Tom MacWright

2025@macwright.com

Monad annoyance

Monad is a big unnecessary word but maybe I just mean something more like 'chainable Promise-like thing', since I'm coming from TypeScript land. What I'm annoyed by is that for years I've had a situation like this:

With these functions:

async function getOrganization(name: string): Promise<Organization>
async function getMembers(orgId: string): Promise<Members[]>

I'll want to do something like 'get an organization and its members'. So in beautiful elegant point-free style I could write:

const list = getOrganization(name).then(org => getMembers(org.id));

But this produces only the members list. I don't want chains to always replace the previous chained 'thing', in many cases I want them to add to it. So I'll end up doing:

const list = getOrganization(name).then(org => {
  return getMembers(org.id).then(members => {
    return {
      members,
      org
    }
  })
});

Much less beautiful, right?

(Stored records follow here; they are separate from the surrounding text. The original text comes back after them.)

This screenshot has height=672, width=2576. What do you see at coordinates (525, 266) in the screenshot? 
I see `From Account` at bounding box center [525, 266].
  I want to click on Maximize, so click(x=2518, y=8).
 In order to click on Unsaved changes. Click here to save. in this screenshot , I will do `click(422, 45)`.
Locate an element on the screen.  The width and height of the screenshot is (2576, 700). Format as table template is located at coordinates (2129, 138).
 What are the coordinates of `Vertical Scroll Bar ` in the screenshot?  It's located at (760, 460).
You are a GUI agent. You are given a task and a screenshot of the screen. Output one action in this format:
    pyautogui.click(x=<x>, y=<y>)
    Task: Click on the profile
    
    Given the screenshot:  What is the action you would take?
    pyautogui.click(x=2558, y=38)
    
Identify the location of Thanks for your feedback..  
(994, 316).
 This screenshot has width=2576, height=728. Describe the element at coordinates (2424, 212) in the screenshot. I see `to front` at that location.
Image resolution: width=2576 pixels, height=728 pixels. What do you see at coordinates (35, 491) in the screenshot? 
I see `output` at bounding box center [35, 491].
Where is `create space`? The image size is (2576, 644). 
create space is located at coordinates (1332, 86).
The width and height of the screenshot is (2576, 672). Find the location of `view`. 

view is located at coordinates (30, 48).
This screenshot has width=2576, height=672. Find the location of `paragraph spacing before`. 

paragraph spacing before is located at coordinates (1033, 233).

This happens all the time with Promise chaining as well as when I use neverthrow, and it's a little more cumbersome in the neverthrow case. I kind of want a 'combiningThen' method that would work like:

const [org, members] = getOrganization(name).combine(org => getMembers(org.id));

Even Effect, which is a swiss-army knife of every possible functional-programming concept, doesn't have something that seems obviously like this. Maybe chaining Effect.all would do it?

Having simple dependencies on earlier results is always the thing that makes elegant FP-flavored code look funky.